Na verdade, Nosso Senhor Jesus Cristo sempre o teve por seu pai, mas de outro
modo, isto é, não um pai como os demais, que geram o filho do seu próprio
sangue, mas o tem do seu afeto espiritual. Lucas diz: “Jesus o tinha como seu
pai”. Porque o tinha como pai? Porque a opinião e o juízo dos homens desejavam
acreditar no que sucede entre os homens.
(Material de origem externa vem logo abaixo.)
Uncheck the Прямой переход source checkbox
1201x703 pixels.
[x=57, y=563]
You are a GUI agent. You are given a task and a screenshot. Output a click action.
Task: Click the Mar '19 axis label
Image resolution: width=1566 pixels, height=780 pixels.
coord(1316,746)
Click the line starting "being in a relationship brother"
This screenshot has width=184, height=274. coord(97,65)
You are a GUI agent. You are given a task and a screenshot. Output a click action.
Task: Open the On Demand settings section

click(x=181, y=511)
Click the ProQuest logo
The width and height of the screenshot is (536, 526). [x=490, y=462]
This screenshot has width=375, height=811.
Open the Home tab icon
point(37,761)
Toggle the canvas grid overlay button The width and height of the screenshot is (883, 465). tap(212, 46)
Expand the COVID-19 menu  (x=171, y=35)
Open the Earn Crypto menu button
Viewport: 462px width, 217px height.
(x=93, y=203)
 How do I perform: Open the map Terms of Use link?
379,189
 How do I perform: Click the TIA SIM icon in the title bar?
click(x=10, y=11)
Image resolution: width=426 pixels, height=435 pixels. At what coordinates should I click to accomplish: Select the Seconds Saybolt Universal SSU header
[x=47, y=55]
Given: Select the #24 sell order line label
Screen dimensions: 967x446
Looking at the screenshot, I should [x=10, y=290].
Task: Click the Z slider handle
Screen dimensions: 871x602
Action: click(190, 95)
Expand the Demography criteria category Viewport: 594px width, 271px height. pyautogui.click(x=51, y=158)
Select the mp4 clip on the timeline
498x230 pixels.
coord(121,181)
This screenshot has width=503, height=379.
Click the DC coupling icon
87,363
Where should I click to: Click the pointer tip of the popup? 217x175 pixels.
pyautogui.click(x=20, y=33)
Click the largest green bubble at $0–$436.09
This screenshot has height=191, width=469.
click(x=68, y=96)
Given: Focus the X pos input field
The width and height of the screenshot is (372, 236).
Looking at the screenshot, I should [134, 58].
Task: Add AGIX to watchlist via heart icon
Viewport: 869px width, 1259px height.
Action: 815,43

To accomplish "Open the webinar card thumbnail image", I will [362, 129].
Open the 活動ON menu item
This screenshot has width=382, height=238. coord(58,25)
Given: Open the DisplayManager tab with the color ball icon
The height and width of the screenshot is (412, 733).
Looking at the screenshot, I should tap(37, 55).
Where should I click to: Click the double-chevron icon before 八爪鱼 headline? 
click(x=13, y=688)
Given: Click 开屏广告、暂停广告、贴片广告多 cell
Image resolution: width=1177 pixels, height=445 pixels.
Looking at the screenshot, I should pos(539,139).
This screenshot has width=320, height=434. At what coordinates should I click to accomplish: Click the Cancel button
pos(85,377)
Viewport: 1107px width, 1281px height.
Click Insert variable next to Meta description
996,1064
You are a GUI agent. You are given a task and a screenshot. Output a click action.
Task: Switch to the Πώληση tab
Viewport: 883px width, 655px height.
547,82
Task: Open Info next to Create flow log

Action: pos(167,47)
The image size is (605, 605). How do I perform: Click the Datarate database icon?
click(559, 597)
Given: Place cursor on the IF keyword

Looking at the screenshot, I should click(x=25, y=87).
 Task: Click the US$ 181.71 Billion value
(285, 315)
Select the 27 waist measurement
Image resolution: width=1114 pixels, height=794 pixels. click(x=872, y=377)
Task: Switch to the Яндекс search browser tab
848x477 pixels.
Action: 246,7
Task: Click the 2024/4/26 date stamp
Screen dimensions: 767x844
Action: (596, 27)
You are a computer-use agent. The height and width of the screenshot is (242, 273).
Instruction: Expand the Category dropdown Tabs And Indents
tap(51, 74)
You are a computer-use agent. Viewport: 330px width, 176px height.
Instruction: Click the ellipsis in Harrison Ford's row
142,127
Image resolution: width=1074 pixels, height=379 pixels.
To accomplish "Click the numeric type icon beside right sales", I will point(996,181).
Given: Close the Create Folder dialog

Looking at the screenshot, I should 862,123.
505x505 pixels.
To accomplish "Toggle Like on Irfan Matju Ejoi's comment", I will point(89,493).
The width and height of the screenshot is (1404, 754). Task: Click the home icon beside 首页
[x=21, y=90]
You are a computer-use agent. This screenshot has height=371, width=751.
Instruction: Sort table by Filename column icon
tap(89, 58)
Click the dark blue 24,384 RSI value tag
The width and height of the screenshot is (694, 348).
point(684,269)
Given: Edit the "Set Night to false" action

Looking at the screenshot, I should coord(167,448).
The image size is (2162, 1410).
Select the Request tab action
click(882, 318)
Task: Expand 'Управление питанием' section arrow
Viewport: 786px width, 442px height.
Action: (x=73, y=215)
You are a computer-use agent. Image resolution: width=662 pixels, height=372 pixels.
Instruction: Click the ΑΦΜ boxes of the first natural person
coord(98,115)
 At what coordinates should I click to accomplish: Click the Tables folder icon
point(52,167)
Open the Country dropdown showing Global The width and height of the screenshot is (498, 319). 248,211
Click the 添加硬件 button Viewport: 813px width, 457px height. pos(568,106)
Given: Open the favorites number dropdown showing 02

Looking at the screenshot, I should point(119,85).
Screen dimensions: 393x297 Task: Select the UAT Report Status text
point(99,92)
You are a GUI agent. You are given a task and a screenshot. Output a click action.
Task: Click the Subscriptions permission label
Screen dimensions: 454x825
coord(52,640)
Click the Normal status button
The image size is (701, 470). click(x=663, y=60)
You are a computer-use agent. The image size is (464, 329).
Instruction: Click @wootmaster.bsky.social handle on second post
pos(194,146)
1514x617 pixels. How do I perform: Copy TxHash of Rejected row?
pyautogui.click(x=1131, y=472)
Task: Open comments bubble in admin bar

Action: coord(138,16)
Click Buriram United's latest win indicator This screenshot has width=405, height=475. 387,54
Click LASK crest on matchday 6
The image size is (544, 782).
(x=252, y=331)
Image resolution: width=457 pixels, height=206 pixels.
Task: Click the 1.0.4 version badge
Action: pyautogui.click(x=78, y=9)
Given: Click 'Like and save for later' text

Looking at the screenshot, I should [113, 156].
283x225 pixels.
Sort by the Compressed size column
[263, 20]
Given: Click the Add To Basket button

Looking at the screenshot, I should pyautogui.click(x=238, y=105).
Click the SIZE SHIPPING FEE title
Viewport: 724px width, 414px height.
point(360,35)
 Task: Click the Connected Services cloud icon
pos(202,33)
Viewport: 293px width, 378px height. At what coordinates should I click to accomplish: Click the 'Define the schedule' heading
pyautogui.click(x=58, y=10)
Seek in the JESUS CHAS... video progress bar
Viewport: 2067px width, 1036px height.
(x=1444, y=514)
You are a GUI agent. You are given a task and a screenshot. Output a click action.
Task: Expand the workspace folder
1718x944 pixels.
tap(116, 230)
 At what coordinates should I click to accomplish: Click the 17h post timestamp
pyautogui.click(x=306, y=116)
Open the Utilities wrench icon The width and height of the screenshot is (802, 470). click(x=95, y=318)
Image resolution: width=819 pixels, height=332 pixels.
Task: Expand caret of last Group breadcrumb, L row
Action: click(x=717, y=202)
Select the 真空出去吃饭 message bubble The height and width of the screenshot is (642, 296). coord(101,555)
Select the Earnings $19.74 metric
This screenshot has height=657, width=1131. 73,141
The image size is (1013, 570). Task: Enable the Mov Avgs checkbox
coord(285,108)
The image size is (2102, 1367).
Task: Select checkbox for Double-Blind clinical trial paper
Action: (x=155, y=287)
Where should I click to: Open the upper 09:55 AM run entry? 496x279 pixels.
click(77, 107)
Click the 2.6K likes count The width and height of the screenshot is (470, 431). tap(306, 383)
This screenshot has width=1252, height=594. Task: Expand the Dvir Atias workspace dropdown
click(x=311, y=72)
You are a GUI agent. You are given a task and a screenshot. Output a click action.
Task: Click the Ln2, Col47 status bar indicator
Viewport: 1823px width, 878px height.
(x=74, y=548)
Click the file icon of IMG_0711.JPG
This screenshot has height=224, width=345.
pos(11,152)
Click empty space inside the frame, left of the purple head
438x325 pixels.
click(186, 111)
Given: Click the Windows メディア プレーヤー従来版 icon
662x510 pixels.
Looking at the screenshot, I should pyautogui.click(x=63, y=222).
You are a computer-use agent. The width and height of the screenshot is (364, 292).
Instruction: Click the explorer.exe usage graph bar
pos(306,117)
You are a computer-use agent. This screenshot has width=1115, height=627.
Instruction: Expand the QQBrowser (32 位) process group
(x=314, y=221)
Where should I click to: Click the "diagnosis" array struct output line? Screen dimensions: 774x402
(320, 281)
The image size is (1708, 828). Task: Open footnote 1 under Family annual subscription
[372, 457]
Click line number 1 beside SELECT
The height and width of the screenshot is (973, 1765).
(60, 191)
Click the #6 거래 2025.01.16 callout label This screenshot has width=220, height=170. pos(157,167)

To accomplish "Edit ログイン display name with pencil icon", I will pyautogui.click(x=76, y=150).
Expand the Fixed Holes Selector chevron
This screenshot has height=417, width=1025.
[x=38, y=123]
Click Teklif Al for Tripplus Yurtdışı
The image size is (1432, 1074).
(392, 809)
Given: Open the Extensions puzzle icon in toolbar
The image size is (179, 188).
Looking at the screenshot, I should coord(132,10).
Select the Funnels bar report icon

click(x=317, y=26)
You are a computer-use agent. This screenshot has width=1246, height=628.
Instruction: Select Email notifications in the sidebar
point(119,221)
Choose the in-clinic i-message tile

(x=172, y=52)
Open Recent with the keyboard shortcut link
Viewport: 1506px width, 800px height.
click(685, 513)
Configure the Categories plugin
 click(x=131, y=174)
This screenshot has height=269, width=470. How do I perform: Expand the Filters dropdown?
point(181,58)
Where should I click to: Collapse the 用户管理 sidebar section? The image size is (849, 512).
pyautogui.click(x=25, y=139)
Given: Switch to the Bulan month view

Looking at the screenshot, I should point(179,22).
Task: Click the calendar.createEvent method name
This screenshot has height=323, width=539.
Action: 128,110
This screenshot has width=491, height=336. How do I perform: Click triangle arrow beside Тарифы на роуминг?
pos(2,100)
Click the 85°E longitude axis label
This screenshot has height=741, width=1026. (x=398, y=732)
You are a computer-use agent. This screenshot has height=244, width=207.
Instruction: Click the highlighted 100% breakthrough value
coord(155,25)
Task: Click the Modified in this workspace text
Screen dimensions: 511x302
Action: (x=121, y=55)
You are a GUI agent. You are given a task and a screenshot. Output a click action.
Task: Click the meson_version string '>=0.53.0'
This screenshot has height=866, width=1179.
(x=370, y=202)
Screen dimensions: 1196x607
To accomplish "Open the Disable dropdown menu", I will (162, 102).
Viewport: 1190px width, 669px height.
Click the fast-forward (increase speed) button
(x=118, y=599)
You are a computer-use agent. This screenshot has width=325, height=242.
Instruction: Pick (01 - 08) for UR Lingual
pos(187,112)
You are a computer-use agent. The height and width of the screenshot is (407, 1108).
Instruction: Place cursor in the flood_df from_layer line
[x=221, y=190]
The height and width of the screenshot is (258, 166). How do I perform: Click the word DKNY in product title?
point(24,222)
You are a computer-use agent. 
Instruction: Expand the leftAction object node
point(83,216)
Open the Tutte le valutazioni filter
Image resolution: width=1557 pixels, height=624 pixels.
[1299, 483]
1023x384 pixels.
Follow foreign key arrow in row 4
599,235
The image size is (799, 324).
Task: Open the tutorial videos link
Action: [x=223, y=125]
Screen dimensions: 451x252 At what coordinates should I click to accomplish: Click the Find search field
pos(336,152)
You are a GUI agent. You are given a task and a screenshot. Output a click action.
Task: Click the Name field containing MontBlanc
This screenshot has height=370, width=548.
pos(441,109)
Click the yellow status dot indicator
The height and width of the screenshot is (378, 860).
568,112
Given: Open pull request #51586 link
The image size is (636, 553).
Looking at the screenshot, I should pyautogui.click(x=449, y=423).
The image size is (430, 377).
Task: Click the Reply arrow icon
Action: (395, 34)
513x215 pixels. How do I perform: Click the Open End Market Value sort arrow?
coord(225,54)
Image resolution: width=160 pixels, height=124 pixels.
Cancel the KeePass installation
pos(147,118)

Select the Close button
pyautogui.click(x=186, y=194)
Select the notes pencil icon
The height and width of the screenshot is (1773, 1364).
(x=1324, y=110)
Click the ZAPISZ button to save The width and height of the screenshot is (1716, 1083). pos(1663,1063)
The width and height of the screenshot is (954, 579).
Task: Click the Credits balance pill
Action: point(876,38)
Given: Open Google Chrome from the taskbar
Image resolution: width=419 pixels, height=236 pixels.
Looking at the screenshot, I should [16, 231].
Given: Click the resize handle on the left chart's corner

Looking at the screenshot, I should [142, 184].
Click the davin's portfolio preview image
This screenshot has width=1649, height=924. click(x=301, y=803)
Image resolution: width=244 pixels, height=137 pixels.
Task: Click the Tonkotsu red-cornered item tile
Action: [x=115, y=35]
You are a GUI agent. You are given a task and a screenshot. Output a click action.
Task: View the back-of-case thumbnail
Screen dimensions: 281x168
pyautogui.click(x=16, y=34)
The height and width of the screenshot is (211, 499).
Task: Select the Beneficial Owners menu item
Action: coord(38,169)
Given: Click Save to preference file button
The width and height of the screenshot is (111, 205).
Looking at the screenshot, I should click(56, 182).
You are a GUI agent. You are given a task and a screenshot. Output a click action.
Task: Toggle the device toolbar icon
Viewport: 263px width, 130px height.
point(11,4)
Mas o Senhor não é do gérmen de José,
mesmo quando tal se creia; com toda a piedade e caridade de José foi-lhe dado
um filho, nascido da Virgem Maria, e ao mesmo tempo um Filho de Deus».
Fontes das citações: San Agustín, Obras completas de San Agustín X,
Sermon 51, 20 (BAC, Madrid 1983) 342–345
Pensamentos
do texto para meditar
·
Jesus partilha de duas naturezas distintas, mas unidas numa
única pessoa, isto é, desde sempre Jesus é o Filho de Deus, que estava na casa
do seu Pai, mas desde algum tempo é também o Filho do homem, tendo agora dois
pais terrenos.
·
Maria e José eram os pais do Filho do Homem enquanto Deus era
Pai do Verbo por meio do qual fez todas as coisas, porém a paternidade divina
não exclui a paternidade de José.
·
A paternidade espiritual de José não é de acordo com a natureza
humana, mas de acordo com a natureza da graça. José foi um esposo casto e
integro e cumpre a paternidade de coração mais do que outros homens que geram
um filho pela carne.
·
A descendência de Jesus, fruto da promessa de Deus ao seu povo, só
encontra o seu fundamento na paternidade de José.